30/07/2025
One Day, One Destiny
A new wave of reform is brewing in Nigeria’s democratic journey. The House of Reps has proposed a bold idea, hold all elections presidential, governorship, Senate, House of Reps, and state assemblies on a single day in 2027. As expected, this has sparked debate. While many Nigerians, civil society groups, and opposition parties support the move, the ruling APC is crying foul claiming it’ll overwhelm the system and spark chaos. Yet closer inspection shows the opposition’s fear isn’t about logistics it’s about survival.
At its core, the proposal is about efficiency, fairness, and cost-cutting. Nigeria spends billions each election cycle, dragging polls across weeks or months. This wastes resources, exhausts voters and officials, and opens doors for manipulation, suppression, and bandwagon effects where early results influence later ones. One‑day elections would reduce distortion and better reflect the people’s true choices.
Critics argue INEC can’t manage such an operation in one day. But similar doubts arose before the introduction of BVAS and electronic transmission yet INEC adapted. By 2015, INEC deployed the card reader to authenticate voters. By 2023, BVAS was verifying identities and uploading results in real time, cutting fraud and streamlining operations. By 2027, even more advanced tools and platforms are likely to ease same‑day elections and eliminate the bulkiness critics fear.
INEC doesn’t need less responsibility it needs support, funding, and political will. Capacity is built through ambition, not retreat. If other large democracies with fewer resources can hold all elections on one day, Nigeria can too.

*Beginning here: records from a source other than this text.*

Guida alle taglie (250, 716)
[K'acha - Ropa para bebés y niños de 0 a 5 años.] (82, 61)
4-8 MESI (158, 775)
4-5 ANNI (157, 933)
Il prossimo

The real resistance is political. The APC knows that a one‑day election levels the field. It removes the psychological advantage they have when presidential polls come first, letting them claim early victory and influence subsequent races. With all contests decided together, there’s no room to rig momentum or intimidate voters based on earlier results. This terrifies the ruling party it strips them of a weapon they’ve long relied on: staggered advantage.
More importantly, the people are exhausted by insecurity, hunger, economic hardship, and a government that feels out of touch. The APC fears that if all elections happen in one day, Nigerians will vote them out completely in one swift, irreversible sweep. No fallback. No second chances. No mid‑course strategy tweaks. Just a clean, democratic reckoning. That’s what they fear not INEC logistics, not ballot length just the people’s judgment, unfiltered and final.
Opponents cloak their fear in technical language, invoking past legal setbacks and questioning constitutionality. But laws evolve. What failed in 2003 doesn’t have to fail now. Nigeria has grown. Our electoral system has matured. Political awareness of the masses has deepened. And crucially, we now have tech capacity that was absent in 2003. What we need is a system matching that growth one ensuring no one rides into power via scattered elections and manufactured momentum.
A one‑day election is more than procedural it’s a step toward electoral justice. It sends a message that all offices matter equally, every vote counts the same, and democracy must not be manipulated by the calendar. Let us not be held hostage by fear. Let us embrace reform not for politics, but for progress.
Borrowing from the 2nd Republic political party the NPN slogan One Nation one destiny the 2027 election should be One day, One ballot. One destiny. The time to adopt this is now.